(GIVEN TASK) Reproduce every line of these rows exactly as they appear, from the first row to the last.

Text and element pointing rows
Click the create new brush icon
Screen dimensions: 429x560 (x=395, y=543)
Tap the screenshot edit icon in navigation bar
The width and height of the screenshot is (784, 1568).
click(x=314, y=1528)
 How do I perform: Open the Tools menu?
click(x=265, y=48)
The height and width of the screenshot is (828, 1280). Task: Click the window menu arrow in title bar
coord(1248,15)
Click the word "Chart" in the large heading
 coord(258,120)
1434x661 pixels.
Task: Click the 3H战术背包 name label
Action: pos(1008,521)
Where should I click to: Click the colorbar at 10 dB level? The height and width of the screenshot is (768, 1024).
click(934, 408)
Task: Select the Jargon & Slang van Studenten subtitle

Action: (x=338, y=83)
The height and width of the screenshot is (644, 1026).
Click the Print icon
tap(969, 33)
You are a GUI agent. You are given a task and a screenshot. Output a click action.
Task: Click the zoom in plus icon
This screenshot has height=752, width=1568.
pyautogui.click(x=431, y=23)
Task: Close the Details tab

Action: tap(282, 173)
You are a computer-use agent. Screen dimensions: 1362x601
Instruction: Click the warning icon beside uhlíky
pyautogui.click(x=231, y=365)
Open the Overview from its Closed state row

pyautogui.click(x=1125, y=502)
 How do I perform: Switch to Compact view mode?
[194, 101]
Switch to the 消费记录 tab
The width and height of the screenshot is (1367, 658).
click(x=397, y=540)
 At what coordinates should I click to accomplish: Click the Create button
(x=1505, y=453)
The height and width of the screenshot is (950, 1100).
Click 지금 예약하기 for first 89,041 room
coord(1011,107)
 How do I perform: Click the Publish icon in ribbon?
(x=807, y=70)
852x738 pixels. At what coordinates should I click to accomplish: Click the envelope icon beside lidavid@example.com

(RESPONSE)
Click the create new brush icon
Screen dimensions: 429x560 (x=395, y=543)
Tap the screenshot edit icon in navigation bar
The width and height of the screenshot is (784, 1568).
click(x=314, y=1528)
 How do I perform: Open the Tools menu?
click(x=265, y=48)
The height and width of the screenshot is (828, 1280). Task: Click the window menu arrow in title bar
coord(1248,15)
Click the word "Chart" in the large heading
 coord(258,120)
1434x661 pixels.
Task: Click the 3H战术背包 name label
Action: pos(1008,521)
Where should I click to: Click the colorbar at 10 dB level? The height and width of the screenshot is (768, 1024).
click(934, 408)
Task: Select the Jargon & Slang van Studenten subtitle

Action: (x=338, y=83)
The height and width of the screenshot is (644, 1026).
Click the Print icon
tap(969, 33)
You are a GUI agent. You are given a task and a screenshot. Output a click action.
Task: Click the zoom in plus icon
This screenshot has height=752, width=1568.
pyautogui.click(x=431, y=23)
Task: Close the Details tab

Action: tap(282, 173)
You are a computer-use agent. Screen dimensions: 1362x601
Instruction: Click the warning icon beside uhlíky
pyautogui.click(x=231, y=365)
Open the Overview from its Closed state row

pyautogui.click(x=1125, y=502)
 How do I perform: Switch to Compact view mode?
[194, 101]
Switch to the 消费记录 tab
The width and height of the screenshot is (1367, 658).
click(x=397, y=540)
 At what coordinates should I click to accomplish: Click the Create button
(x=1505, y=453)
The height and width of the screenshot is (950, 1100).
Click 지금 예약하기 for first 89,041 room
coord(1011,107)
 How do I perform: Click the Publish icon in ribbon?
(x=807, y=70)
852x738 pixels. At what coordinates should I click to accomplish: Click the envelope icon beside lidavid@example.com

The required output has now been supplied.